There are goals that I have to physically do (Call and Make Appointments with Lynne, Zack, and Neurologist ) and goals that rely more on me finally making decisions ( Start Taking New Prescriptions or Call and Say You Don't Want To ). There are goals that have a lot of steps missing, because I am not sure of how to fill them in, most importantly Feel Better and Have Less Pain, but even with out all the intermediate steps, I have starting points for most of these things, something to do or decide or think about that will help me make the next steps.
I didn't realize until I was about 3/4 (and 3 hours) into the process that some of these goals seemed an awful lot like what could be considered New Years Resolutions, even though that certainly was not my goal. Maybe it was the time of year that had so much busyness buzzing around in my brain, but I just needed to get some of it down on paper, get some of it in a place where I could say "Ok, I know that needs to get done, so now I can stop worrying about forgetting it, or never getting to it: It's there, and I'll get to it when I can, one step at a time." And as I was writing the list, and breaking these huge all-encompassing objectives down into their smallest pieces, it made me realize that there were things that I could actually be doing to help me achieve these things. I wouldn't say it made everything less overwhelming (because, hello: please see 12 pages of color-coded lists ), but it certainly made a lot of the stuff seem more doable.
I can't Get all of Last Year's Pictures into Photo Albums today, but I can "label and date a few packages", or "figure out where the extra albums are living". I'm not going to immediately Make Money Selling Extra Stuff , but I can constantly be "weeding out boxes into four piles: Keep Trash Donate and Sell" as I go through them.
And yes, this is not a revolutionary new system of achieving goals that I have created (because if it was, I would please to like my genius check now, thank you), but the same advice those "experts" on tv or in magazines have been giving since they became experts - Break things into managable chunks, or you won't bother doing them. It supposedly works for losing weight, for being organized, for "living the life you deserve," for whatever.

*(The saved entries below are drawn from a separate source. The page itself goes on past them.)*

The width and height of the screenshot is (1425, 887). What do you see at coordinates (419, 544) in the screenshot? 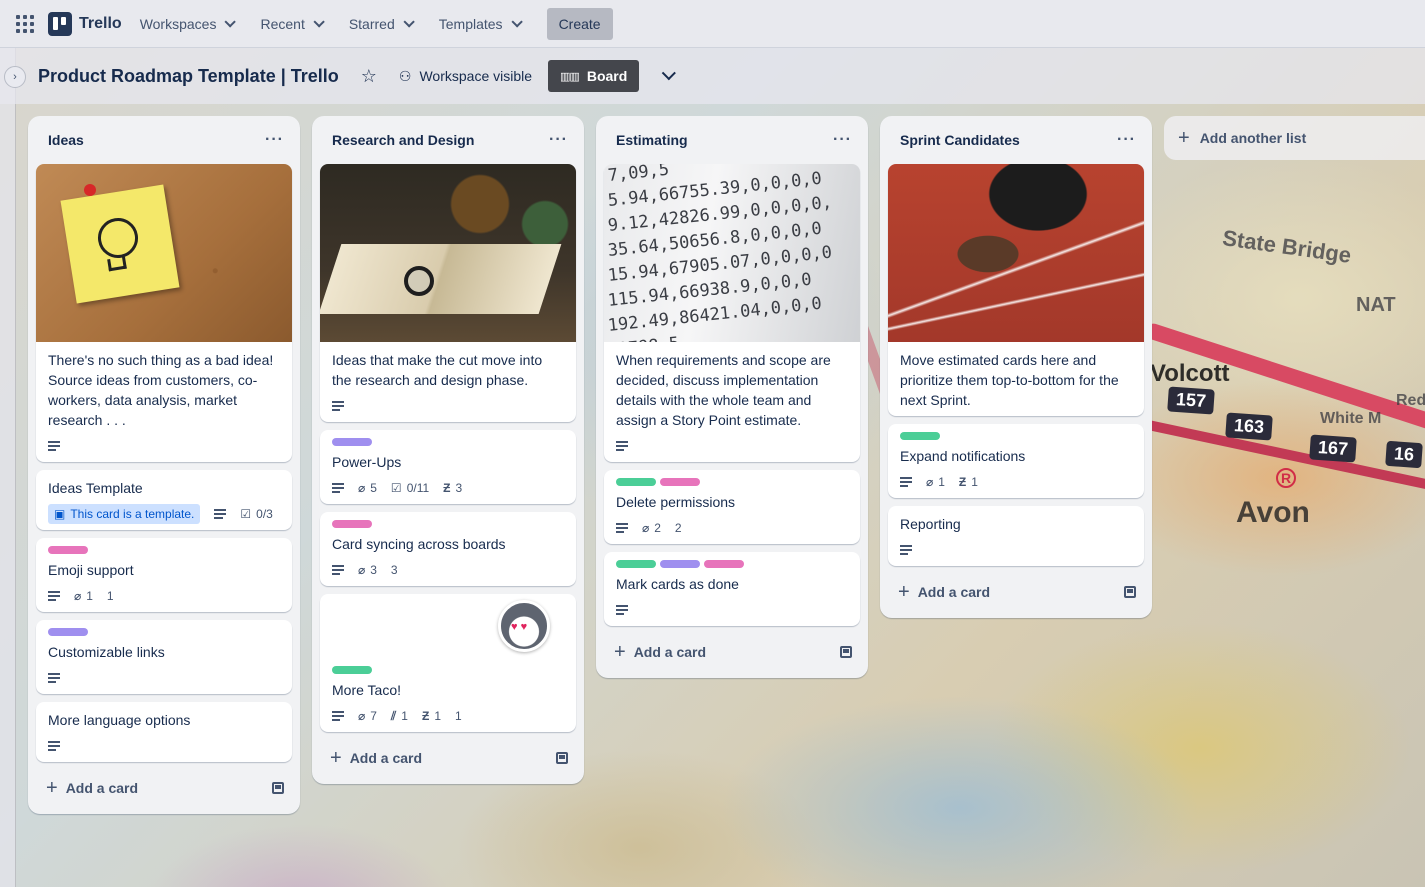
I see `card-title: Card syncing across boards` at bounding box center [419, 544].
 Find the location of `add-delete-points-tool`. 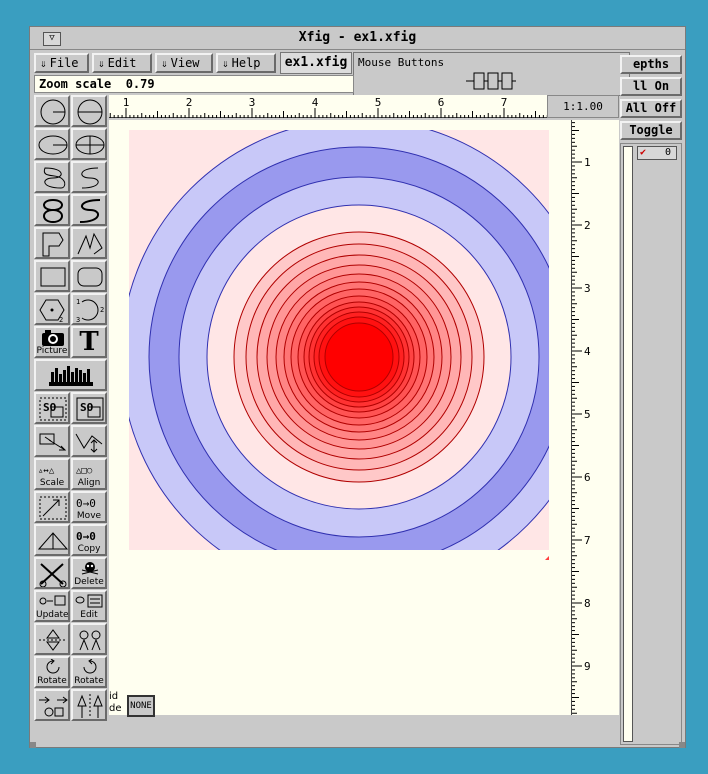

add-delete-points-tool is located at coordinates (89, 441).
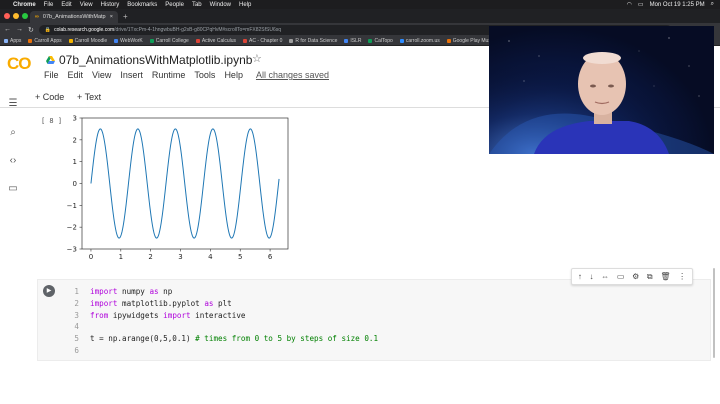 This screenshot has width=720, height=404. What do you see at coordinates (245, 5) in the screenshot?
I see `menu-help: Help` at bounding box center [245, 5].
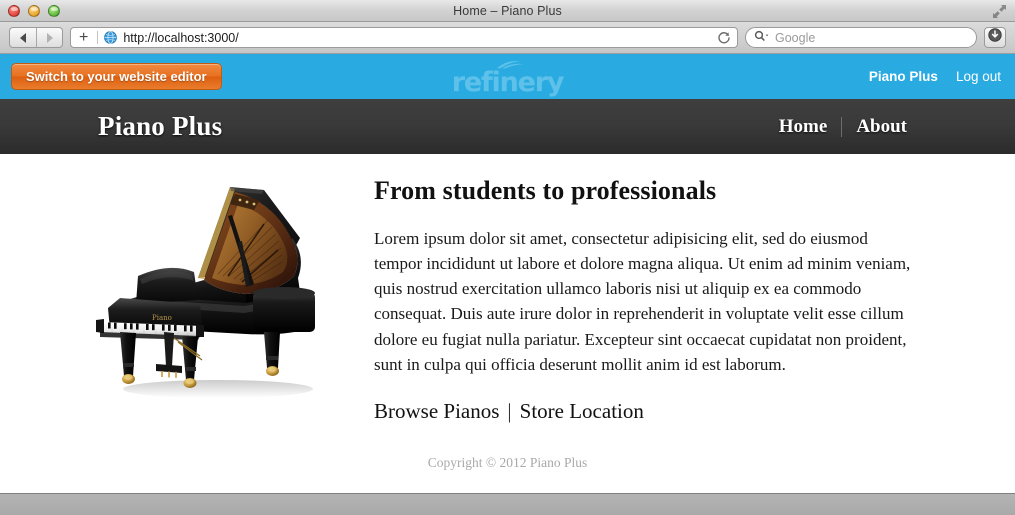 This screenshot has height=515, width=1015. What do you see at coordinates (116, 76) in the screenshot?
I see `switch-to-editor-button: Switch to your website editor` at bounding box center [116, 76].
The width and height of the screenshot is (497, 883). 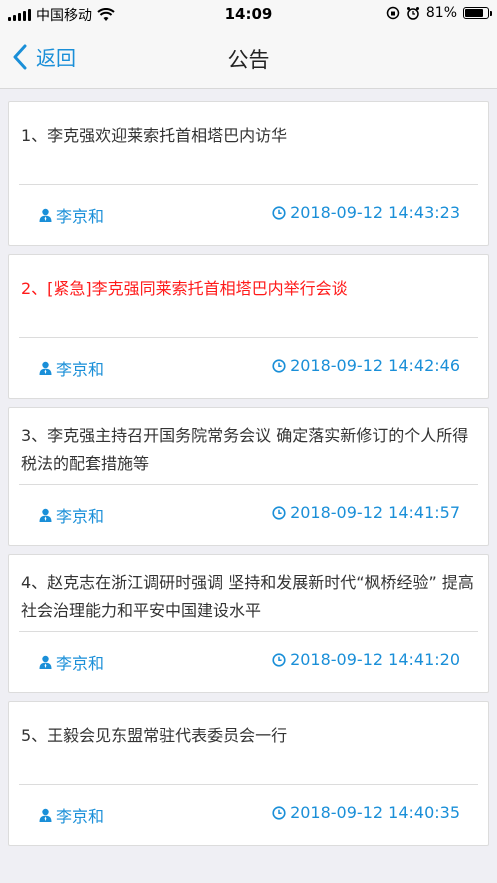 What do you see at coordinates (375, 660) in the screenshot?
I see `timestamp-text: 2018-09-12 14:41:20` at bounding box center [375, 660].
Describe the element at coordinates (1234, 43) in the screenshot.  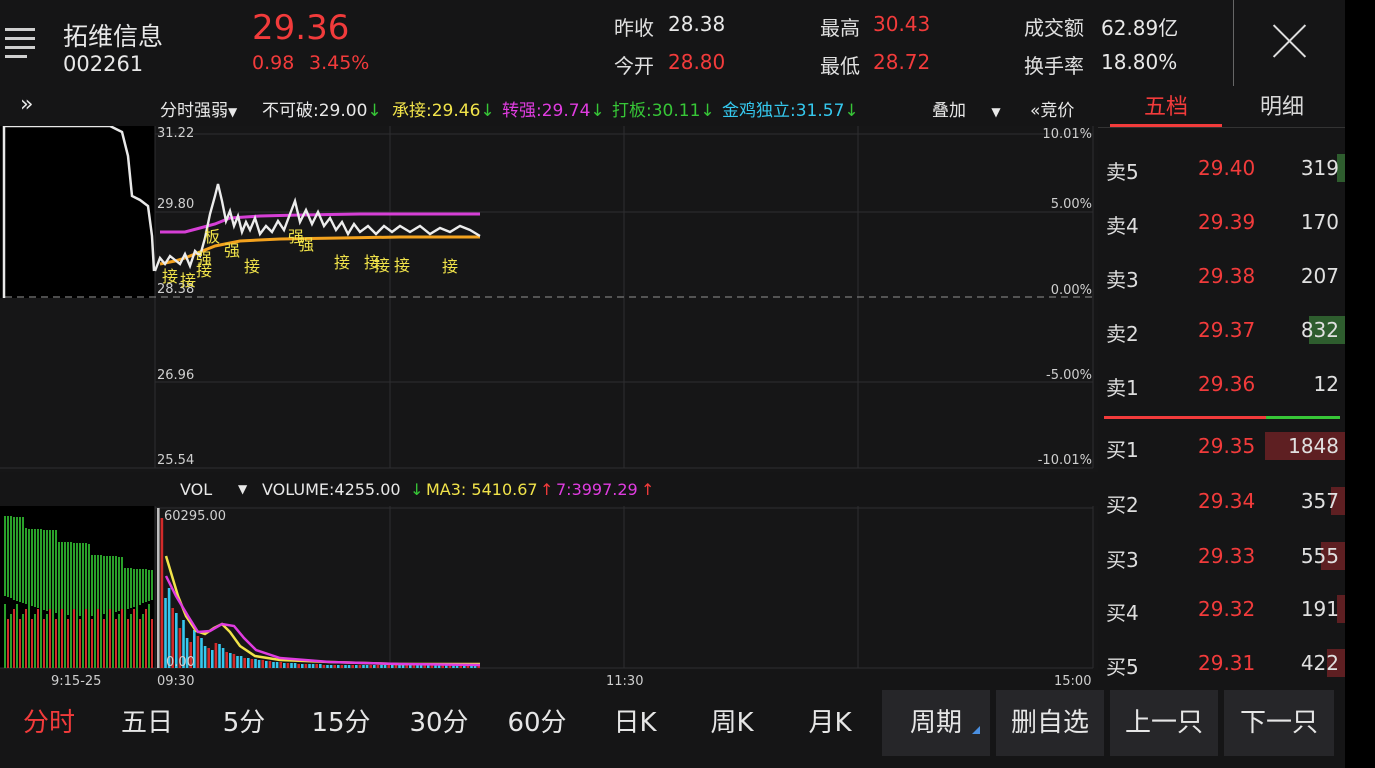
I see `header-divider` at that location.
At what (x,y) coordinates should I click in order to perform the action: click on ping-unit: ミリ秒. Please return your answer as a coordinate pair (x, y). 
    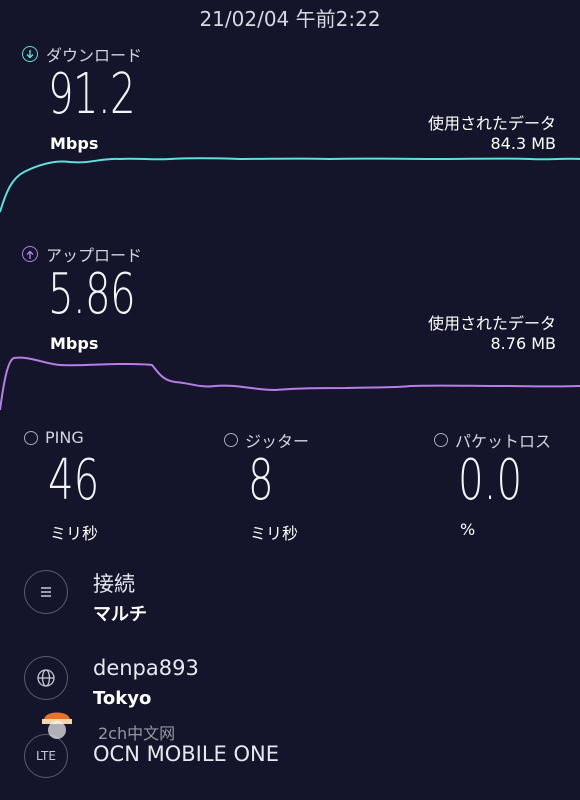
    Looking at the image, I should click on (74, 534).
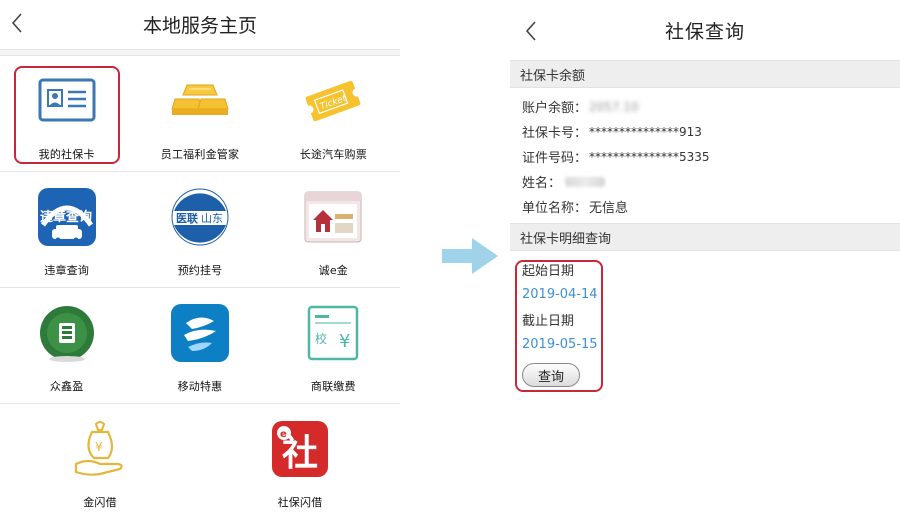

I don't know how well it will work for me, in the long run, because I just made my damn lists yesterday, but I will say that it's helped me to think about where I want to wind up, and what kinds of things I can do NOW to help me get there, eventually, someday.
And if there were more blank spaces on the charts then I would have liked (for example, between "talk to Zack" and "start taking wonder drug that fixes everything"), then those are just a part of life - and especially a part of living with chronic illnesses - and I can deal with them when I get there. It's the knowing that I'm in charge of something even if it is as small as "write records request form for Specialist X", that gives me hope, and a sense of control. I might not have any choices about some of the things I have to deal with (hello: Hives; Parents who drink to excess; Living in a house with stairs), but there are still some choices that are only mine to make, and that feels - if totally overwhelming - still pretty damn good.